Requirement A =>
In the dataset entries, retype the lines from the one with "This screenshot has width=523, height=547." to the one with "tap(1052, 171)", including both of those lines.

Passage provided =>
Start

Landfalling major hurricanes in the northeast U.S. are a rare breed, with only five having been observed since settlers arrived in the early 1600s — an average of just over one such storm per century. And despite warmer sea surface temperatures in the past 30 years, the northeast U.S. has avoided a major hurricane landfall since Carol in 1954. Yet research suggests these storms may become more likely as the climate continues to change.
Since accurate records began in 1851, only two other major hurricanes made landfall in the Northeast U.S.: the 1938 Long Island Express Hurricane and an unnamed 1869 storm that hit Rhode Island (though there’s reason to be skeptical of the second one; in an email, historical hurricane expert Cary Mock said, “I doubt it would intensify that far north as a Cat 3.”)
What about before accurate record-keeping began? Severe hurricanes that hit Long Island and then Connecticut in 1635 and 1815 were likely major hurricanes. A 2014 paper, Estimation of Hurricane Wind Speed Probabilities: Application to New York City and Other Coastal Locations, estimated that major hurricane wind speeds should occur about once every 300 years on Long Island and once every 700 years in New York City.
Note that by ”major hurricane,” we mean one with sustained winds of at least 111 mph, making it a Category 3 on the Saffir-Simpson Scale. A large, west-angling hurricane like 2012’s Sandy – discussed below – can deliver a catastrophic storm surge to the Northeast even if its winds decrease below the major-hurricane threshold just before landfall.
As the climate warms, at least four factors might increase the risk of a major hurricane in the northeast U.S.:
- Ocean warming is causing the strongest hurricanes to get stronger.
- A poleward shift in which hurricanes reach their peak intensity farther north (primarily because of warming sea surface temperatures)
- More hurricanes are forming close to the U.S. coast as a result of ocean warming.
- More Greenland blocking (a “stuck” jet stream pattern that increases the risk of a Northeast U.S. landfall)
One factor that might decrease risk: a tendency toward slower-moving storms, which would result in more weakening as they cross the cold waters offshore of the Northeast.
My hunch: these competing factors may act to modestly increase the major hurricane risk to the Northeast, so that a one-in-100-year storm of the 20th century would be roughly a one-in-75-year storm during the 2026-2050 period.

End

Entries from a dataset:
Start

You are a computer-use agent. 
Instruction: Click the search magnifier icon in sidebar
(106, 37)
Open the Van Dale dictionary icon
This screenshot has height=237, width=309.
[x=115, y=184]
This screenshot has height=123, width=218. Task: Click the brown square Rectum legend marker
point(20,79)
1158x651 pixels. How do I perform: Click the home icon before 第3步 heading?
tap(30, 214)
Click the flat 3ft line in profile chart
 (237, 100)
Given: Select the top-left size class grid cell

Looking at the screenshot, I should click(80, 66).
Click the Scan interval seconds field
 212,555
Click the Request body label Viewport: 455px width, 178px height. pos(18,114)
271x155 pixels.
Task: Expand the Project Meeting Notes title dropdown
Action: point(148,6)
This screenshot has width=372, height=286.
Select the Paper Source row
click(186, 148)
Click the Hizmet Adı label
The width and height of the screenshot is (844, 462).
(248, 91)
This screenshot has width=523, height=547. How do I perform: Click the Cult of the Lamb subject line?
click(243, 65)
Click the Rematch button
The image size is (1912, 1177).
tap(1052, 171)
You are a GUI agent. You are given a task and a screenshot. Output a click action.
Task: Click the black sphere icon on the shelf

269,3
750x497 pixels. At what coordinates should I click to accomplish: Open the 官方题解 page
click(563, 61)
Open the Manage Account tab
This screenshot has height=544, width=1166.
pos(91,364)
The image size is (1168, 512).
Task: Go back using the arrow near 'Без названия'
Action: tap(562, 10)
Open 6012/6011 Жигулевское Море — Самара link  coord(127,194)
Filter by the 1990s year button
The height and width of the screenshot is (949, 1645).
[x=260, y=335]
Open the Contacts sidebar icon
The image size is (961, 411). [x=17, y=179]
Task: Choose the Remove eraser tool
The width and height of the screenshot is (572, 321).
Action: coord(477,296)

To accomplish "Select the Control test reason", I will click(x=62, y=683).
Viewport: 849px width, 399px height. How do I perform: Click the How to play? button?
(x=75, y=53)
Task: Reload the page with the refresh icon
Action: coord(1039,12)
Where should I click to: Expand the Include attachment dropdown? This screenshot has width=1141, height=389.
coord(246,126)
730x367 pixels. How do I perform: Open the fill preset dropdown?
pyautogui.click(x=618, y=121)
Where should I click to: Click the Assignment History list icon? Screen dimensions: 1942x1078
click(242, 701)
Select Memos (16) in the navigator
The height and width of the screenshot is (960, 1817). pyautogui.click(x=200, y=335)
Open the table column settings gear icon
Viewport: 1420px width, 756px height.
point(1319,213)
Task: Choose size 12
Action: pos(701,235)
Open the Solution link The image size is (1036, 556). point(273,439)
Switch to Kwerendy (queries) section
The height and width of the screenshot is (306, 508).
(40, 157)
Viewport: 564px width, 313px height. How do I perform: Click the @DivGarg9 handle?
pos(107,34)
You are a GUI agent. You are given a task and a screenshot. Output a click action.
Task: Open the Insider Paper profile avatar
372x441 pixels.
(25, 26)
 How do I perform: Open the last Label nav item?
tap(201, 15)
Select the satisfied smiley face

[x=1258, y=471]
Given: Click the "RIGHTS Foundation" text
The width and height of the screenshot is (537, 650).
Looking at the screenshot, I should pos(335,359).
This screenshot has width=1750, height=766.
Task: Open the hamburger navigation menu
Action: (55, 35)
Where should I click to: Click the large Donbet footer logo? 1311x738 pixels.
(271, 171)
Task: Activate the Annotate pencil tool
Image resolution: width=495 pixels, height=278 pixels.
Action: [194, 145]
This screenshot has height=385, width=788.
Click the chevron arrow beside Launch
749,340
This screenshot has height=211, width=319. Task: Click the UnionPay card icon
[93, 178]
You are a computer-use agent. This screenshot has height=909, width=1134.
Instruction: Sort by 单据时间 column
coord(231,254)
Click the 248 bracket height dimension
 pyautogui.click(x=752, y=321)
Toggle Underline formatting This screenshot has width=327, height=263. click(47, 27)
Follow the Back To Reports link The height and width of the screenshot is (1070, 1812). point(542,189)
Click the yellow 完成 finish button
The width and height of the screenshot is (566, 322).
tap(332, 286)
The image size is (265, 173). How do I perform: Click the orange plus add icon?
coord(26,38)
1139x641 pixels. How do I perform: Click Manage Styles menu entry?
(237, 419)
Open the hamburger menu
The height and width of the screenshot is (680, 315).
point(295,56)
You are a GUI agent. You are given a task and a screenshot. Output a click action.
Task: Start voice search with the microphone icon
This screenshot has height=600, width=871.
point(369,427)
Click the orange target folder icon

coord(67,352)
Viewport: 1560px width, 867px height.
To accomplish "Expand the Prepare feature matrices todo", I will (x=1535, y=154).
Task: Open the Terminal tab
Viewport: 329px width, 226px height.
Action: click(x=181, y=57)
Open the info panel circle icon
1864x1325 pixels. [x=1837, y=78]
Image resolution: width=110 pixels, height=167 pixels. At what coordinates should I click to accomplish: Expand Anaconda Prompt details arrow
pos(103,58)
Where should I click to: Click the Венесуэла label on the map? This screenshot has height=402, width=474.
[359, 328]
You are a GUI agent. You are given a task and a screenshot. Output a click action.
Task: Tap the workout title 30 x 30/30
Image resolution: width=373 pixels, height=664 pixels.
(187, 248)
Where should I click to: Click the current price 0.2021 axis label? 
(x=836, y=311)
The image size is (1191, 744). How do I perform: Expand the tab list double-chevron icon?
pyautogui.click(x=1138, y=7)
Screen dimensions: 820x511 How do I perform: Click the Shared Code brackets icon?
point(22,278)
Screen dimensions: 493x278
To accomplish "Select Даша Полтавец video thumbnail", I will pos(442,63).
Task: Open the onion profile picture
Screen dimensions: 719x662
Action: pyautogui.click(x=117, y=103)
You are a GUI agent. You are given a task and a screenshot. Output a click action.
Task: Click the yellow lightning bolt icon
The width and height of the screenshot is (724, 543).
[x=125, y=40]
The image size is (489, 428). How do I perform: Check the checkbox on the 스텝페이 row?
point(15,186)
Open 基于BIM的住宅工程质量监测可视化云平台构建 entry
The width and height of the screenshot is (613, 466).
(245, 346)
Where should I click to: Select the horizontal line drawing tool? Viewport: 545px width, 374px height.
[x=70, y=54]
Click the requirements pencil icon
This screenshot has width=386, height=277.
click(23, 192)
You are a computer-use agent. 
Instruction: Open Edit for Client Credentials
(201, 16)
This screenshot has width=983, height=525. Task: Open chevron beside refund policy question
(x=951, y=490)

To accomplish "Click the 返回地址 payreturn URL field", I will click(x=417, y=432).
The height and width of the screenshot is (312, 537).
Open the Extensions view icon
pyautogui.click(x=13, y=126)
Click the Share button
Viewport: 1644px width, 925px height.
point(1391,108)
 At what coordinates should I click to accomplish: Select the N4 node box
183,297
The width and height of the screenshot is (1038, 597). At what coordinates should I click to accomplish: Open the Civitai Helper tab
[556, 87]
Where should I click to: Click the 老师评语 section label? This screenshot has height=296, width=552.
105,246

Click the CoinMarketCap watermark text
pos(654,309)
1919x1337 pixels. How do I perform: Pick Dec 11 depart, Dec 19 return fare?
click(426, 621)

End

Requirement B =>
Echo the hurricane passage verbatim from "My hunch: these" to "the 2026-2050 period.".

Full answer A =>
This screenshot has width=523, height=547. How do I perform: Click the Cult of the Lamb subject line?
click(243, 65)
Click the Rematch button
The image size is (1912, 1177).
tap(1052, 171)

Full answer B =>
My hunch: these competing factors may act to modestly increase the major hurricane risk to the Northeast, so that a one-in-100-year storm of the 20th century would be roughly a one-in-75-year storm during the 2026-2050 period.